The FBI, according to internal bureau memos released recently under the Freedom of Information Act, looked the psychopolitics pamphlet over, declared it to be of "doubtful authenticity," and said it was "apparently a thinly veiled attack upon mental health programs along the line that such programs are part of the worldwide Communist conspiracy."

The notion that communism and the mental health professions were somehow related appears to have coincided closely with Hubbard's own views, although he has not acknowledged writing the pamphlet.

In July, 1955, however, in one of his letters to the FBI Hubbard averred that "attacks" upon his various organizations during the previous five years had "found psychiatry and Communist-connected personnel very much in evidence and both active with defamation and very unreasonable -- and unsuccessful -- attacks."

The letter does not mention the pamphlet.
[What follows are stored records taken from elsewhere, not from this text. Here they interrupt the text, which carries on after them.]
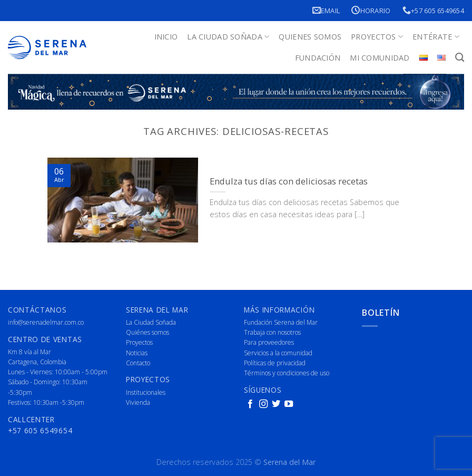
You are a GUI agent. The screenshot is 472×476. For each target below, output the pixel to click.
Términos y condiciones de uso (287, 373)
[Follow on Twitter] (276, 404)
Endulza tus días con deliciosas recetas (289, 181)
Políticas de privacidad (274, 363)
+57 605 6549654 (433, 10)
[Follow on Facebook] (250, 404)
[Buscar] (459, 57)
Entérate (436, 37)
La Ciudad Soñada (228, 37)
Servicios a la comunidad (278, 353)
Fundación (318, 57)
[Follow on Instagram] (263, 404)
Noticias (136, 353)
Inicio (166, 36)
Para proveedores (269, 342)
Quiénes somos (148, 332)
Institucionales (145, 392)
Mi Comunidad (379, 57)
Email (326, 10)
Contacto (138, 363)
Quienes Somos (310, 36)
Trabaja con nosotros (272, 332)
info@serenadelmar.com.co (46, 322)
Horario (371, 10)
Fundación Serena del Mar (281, 322)
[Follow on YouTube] (289, 404)
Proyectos (377, 37)
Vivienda (138, 402)
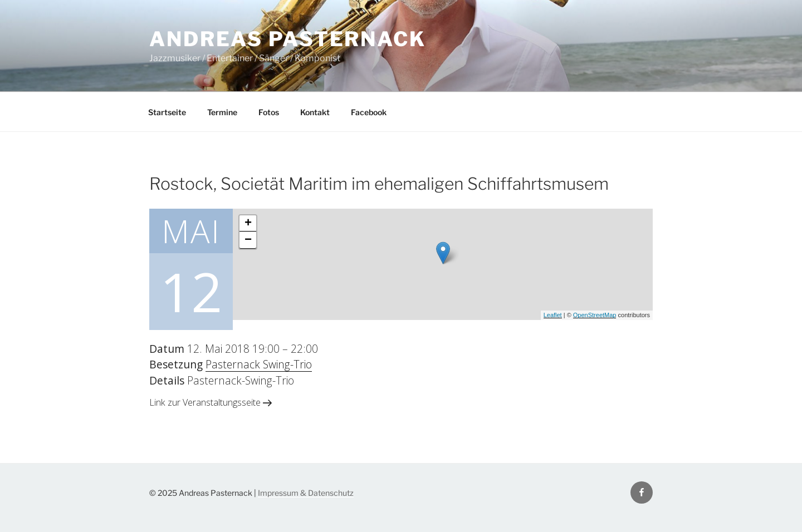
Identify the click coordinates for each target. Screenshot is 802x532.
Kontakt (315, 112)
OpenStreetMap (595, 315)
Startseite (167, 112)
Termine (222, 112)
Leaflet (552, 315)
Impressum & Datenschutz (306, 492)
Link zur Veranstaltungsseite (211, 402)
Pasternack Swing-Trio (258, 364)
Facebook (369, 112)
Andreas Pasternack (287, 39)
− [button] (248, 240)
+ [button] (248, 224)
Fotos (268, 112)
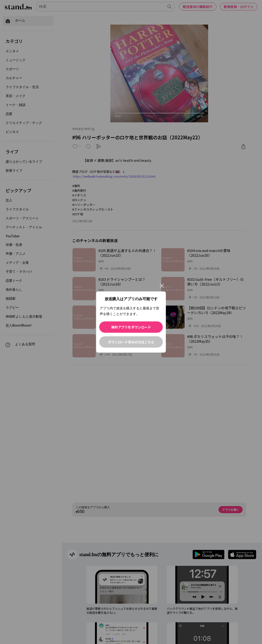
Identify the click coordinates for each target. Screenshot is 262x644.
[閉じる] (162, 286)
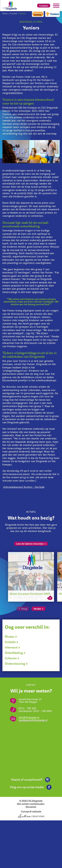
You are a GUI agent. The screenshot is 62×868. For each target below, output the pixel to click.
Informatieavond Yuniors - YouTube (23, 487)
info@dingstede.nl (29, 717)
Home (5, 13)
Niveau (11, 637)
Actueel (13, 13)
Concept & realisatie (31, 814)
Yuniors (23, 13)
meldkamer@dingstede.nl (33, 720)
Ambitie (11, 642)
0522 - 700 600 (42, 711)
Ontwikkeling (15, 653)
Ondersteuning (16, 663)
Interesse (12, 647)
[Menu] (56, 5)
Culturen (12, 658)
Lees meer (50, 597)
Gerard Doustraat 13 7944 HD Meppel (30, 701)
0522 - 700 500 (27, 708)
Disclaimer (31, 807)
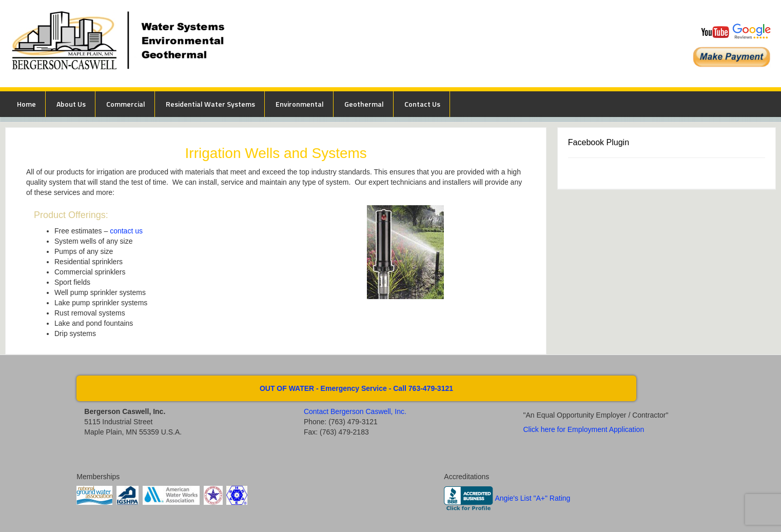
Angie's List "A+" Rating (532, 498)
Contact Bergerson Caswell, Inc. (355, 411)
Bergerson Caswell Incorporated (293, 44)
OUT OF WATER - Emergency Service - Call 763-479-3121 (356, 388)
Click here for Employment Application (583, 429)
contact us (126, 231)
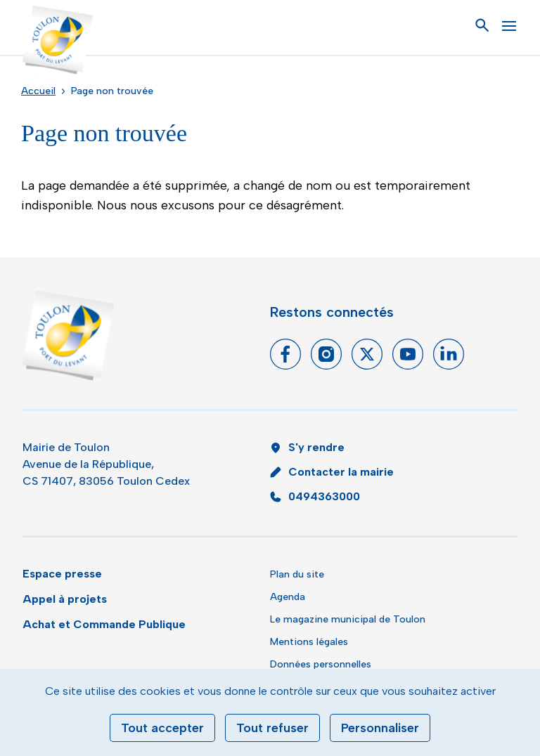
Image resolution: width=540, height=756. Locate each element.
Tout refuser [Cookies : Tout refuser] (272, 728)
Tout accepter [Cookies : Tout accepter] (162, 728)
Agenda (288, 597)
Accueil (38, 91)
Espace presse (62, 573)
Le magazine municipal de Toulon (347, 619)
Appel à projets (65, 599)
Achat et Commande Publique (104, 624)
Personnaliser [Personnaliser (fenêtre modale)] (380, 728)
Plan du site (297, 574)
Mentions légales (309, 641)
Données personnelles (321, 664)
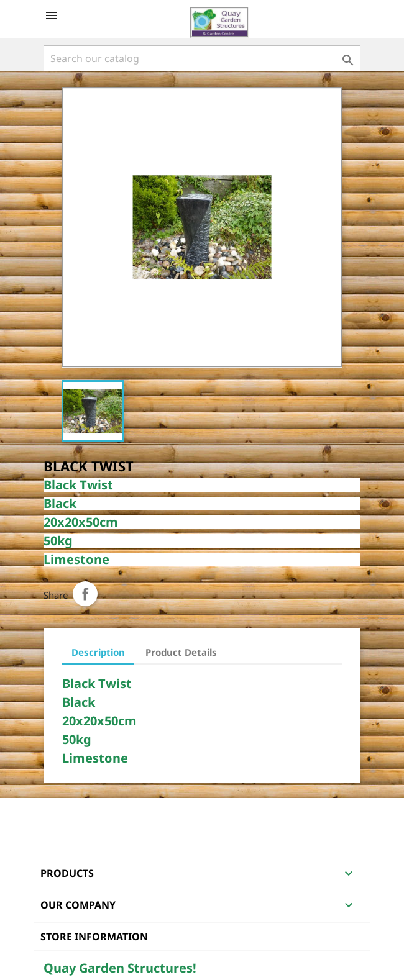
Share (85, 594)
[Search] (202, 58)
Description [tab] (98, 652)
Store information (94, 937)
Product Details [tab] (181, 652)
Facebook (55, 814)
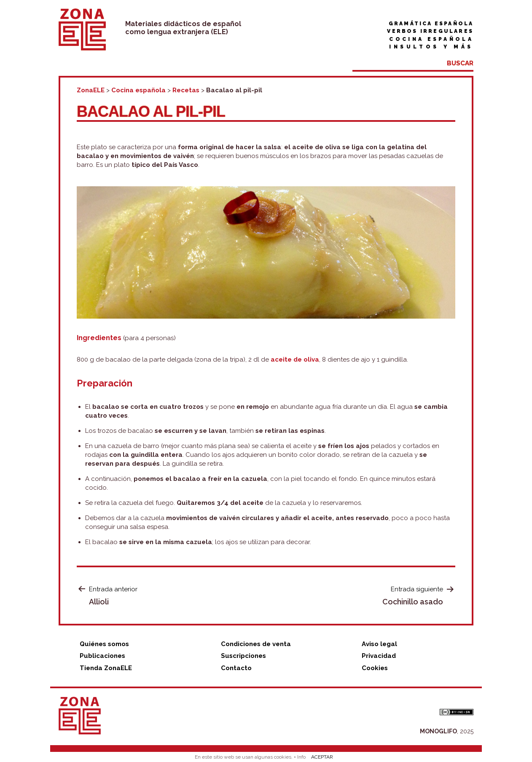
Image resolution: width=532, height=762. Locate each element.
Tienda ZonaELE (106, 668)
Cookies (375, 668)
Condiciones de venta (256, 644)
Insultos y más (431, 47)
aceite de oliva (295, 360)
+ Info (300, 757)
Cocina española (431, 39)
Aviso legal (379, 644)
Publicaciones (102, 656)
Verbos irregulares (430, 31)
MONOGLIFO (438, 731)
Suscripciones (243, 656)
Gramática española (431, 24)
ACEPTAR (322, 757)
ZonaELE (91, 90)
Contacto (236, 668)
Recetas (186, 90)
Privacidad (379, 656)
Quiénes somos (104, 644)
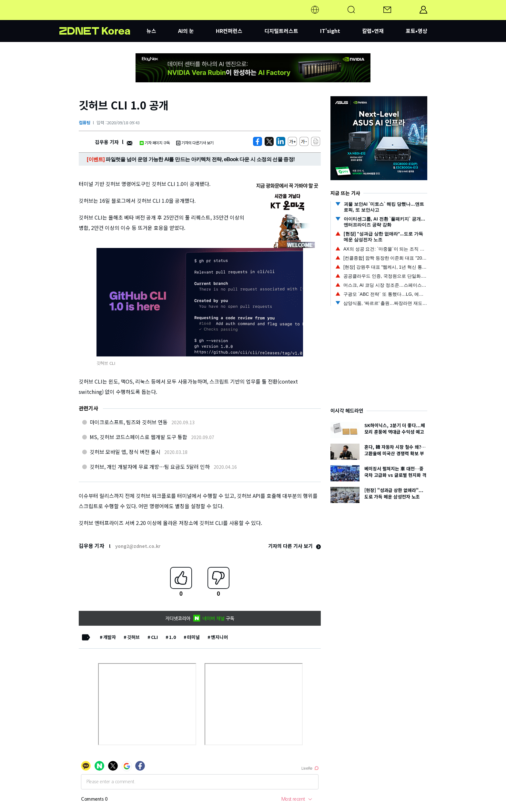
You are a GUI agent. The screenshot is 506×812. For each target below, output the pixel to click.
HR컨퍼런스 (229, 30)
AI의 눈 (186, 30)
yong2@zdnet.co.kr (138, 546)
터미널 (193, 637)
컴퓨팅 (84, 123)
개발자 (109, 637)
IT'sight (330, 30)
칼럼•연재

But six months later in another letter to the FBI he enclosed a copy of it, along with a note that read in part:

"This was compiled from Communist sources for use of our research department and people."

"It may be that we will also use this in anti-Communist campaigns," Hubbard said. "We have been seriously hurt by Communists and communism and we see nothing wrong in our using their tactics against them."

Six years later, in mid-1961, a new edition circulated around the country, but evidently not under Scientology's name. Among the letters of complaint received by the FBI was one from the Founding Church of Scientology in Washington, D.C., addressed to the late director Hoover.

"Dear Mr. Hoover," the May 16, 1961, letter says. "Enclosed is some Communist literature received in the mail by us. Gads! How sickening!"

The FBI concluded that it was the same Russian brainwashing text of doubtful authenticity that Hubbard had submitted in 1955.

In a statement the Church of Scientology hand-delivered to The Times on Aug. 19, after having discussed at length with reporters its allegations of government harassment, Whitman, the church's principal national spokesman, said:

"The FBI cast the first stone at us even as we were becoming a religion nearly three decades ago.

"Now at last we can prove their intentions and their methods, and we can prove that our difficulties were part of a campaign of bloodless genocide."

Whitman offered no new material to support his statement.

Perhaps the most compelling explanation for Scientology's accusations of persecution -- and for the church's intensely combative responses -- appears in the December, 1971, report of an official British inquiry into the "practices and effects" of Scientology.

The inquiry was conducted by Sir John Foster, a Conservative member of Parliament, three years after Britain had imposed a ban on foreign nationals seeking entry to study Scientology. Foster was not unsympathetic to the church, and recommended, in effect, that the ban be lifted (it was not).

In his preface to a chapter entitled "Scientology and its Enemies," Foster wrote:

"The reactions of individuals and groups to criticism varies from grateful acceptance, or amused tolerance, at one end of the scale to a sense of outrage and vindictive counterattack on the other. Perhaps unfortunately (especially for its adherents) Scientology falls at the hypersensitive end of the scale.

"Judging from the documents, this would seem to have its origin in a personality trait of Mr. Hubbard, whose attitude to critics is one of extreme hostility."

It could be said, Sir John concluded, that:

"Anyone whose attitude to criticism is such as Mr. Hubbard displays in his writings cannot be too surprised if the world treats him with suspicion rather than affection."